(Dataset records)
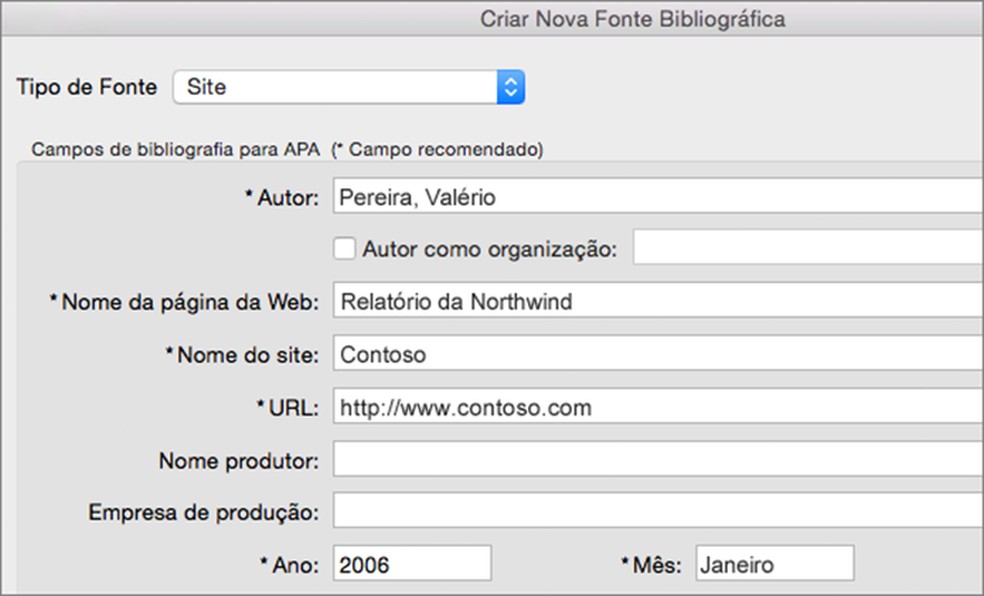Click the Campos de bibliografia para APA heading

coord(176,150)
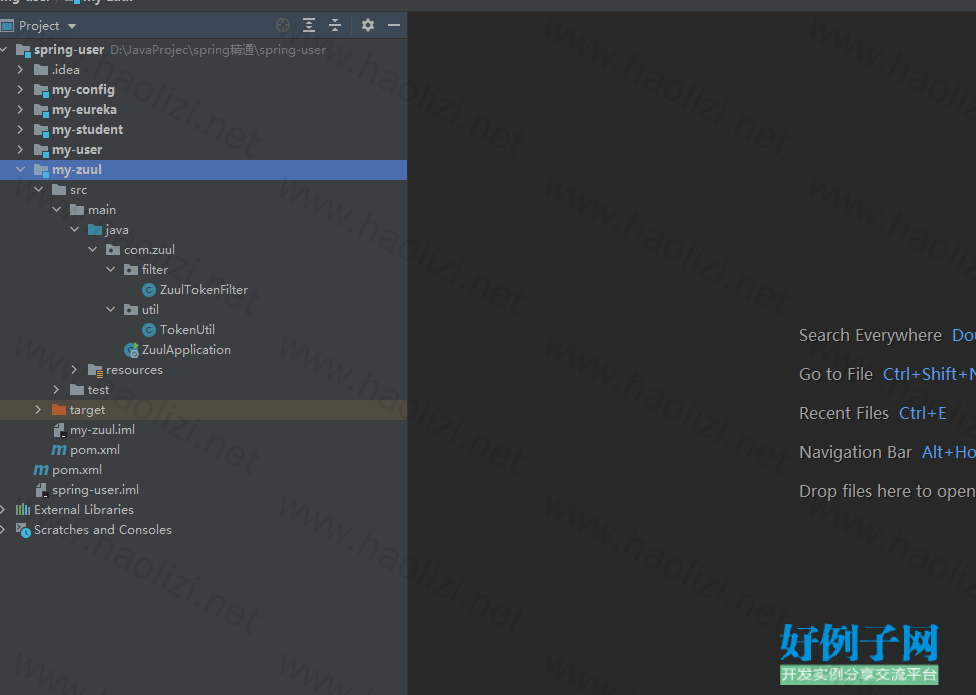The height and width of the screenshot is (695, 976).
Task: Expand External Libraries node
Action: pos(4,510)
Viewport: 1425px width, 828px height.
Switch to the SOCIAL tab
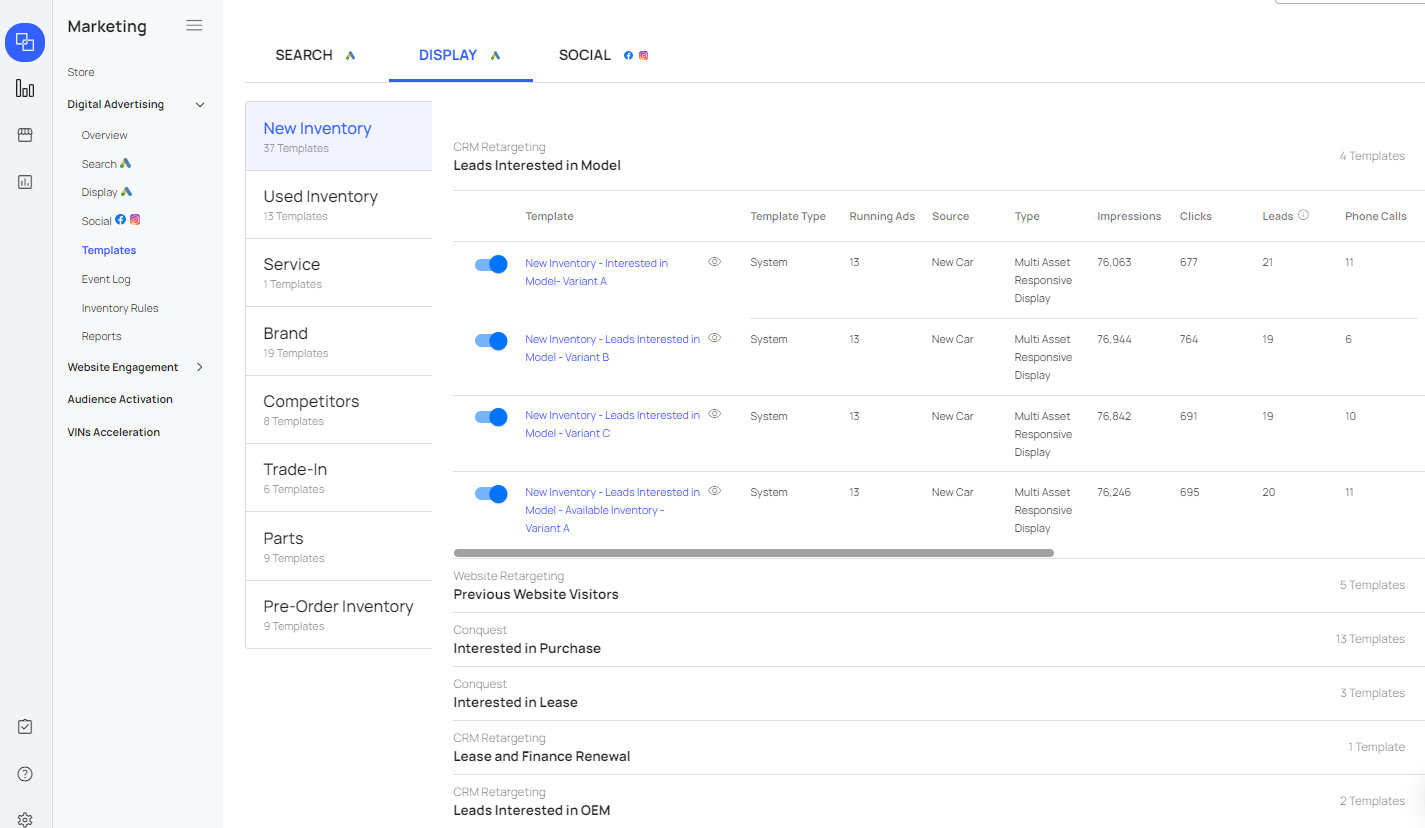click(585, 55)
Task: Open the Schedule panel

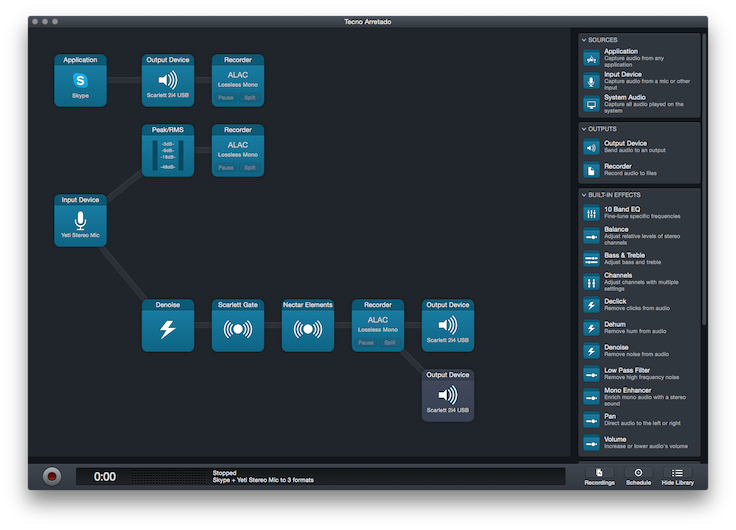Action: 637,476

Directions
Restate, exactly as they appear, the line with "Viewport: 1425px width, 828px height." and all the lines after it up to the end of the data above; images do not belong in the copy.

Answer
Viewport: 1425px width, 828px height.
Switch to the SOCIAL tab
click(585, 55)
Task: Open the Schedule panel

Action: 637,476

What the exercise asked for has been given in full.